(What you need to do) Transcribe only part of the material below: the lines from the one containing "This screenshot has width=816, height=1088." through the one containing "The image size is (213, 153).", inclusive, exactly as written.

(Data records)
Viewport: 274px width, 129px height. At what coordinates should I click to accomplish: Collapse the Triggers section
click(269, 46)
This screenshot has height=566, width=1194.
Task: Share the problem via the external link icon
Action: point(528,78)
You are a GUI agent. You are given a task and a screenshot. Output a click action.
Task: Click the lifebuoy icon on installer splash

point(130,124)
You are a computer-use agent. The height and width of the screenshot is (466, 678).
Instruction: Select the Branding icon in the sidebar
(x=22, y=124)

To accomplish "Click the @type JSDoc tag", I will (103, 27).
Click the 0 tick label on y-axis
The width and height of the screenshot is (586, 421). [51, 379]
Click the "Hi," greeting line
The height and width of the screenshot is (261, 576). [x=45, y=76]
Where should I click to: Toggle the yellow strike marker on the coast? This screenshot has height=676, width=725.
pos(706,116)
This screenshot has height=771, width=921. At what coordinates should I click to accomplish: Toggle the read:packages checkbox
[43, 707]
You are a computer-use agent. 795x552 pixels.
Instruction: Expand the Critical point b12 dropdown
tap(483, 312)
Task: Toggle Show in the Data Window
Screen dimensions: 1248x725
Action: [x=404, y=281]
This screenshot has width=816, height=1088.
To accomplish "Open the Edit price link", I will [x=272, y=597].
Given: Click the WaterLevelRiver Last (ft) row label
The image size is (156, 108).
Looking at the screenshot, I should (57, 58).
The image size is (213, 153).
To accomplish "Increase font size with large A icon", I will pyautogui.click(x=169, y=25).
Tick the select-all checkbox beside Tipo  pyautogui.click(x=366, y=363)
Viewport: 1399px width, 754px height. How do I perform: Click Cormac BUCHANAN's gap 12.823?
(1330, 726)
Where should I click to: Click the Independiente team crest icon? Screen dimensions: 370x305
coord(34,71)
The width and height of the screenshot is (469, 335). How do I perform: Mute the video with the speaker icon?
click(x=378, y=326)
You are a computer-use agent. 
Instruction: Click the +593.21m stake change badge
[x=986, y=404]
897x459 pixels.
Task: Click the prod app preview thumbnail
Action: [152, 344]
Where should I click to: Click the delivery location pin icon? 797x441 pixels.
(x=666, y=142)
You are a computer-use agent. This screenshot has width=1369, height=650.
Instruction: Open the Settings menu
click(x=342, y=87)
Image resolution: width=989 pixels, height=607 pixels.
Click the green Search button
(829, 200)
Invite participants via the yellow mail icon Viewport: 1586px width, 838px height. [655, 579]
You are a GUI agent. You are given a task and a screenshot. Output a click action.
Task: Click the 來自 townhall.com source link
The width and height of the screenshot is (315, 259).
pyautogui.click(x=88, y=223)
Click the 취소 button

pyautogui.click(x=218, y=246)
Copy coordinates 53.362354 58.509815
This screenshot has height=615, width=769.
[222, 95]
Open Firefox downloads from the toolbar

(Written response)
This screenshot has width=816, height=1088.
To accomplish "Open the Edit price link", I will [x=272, y=597].
Given: Click the WaterLevelRiver Last (ft) row label
The image size is (156, 108).
Looking at the screenshot, I should (57, 58).
The image size is (213, 153).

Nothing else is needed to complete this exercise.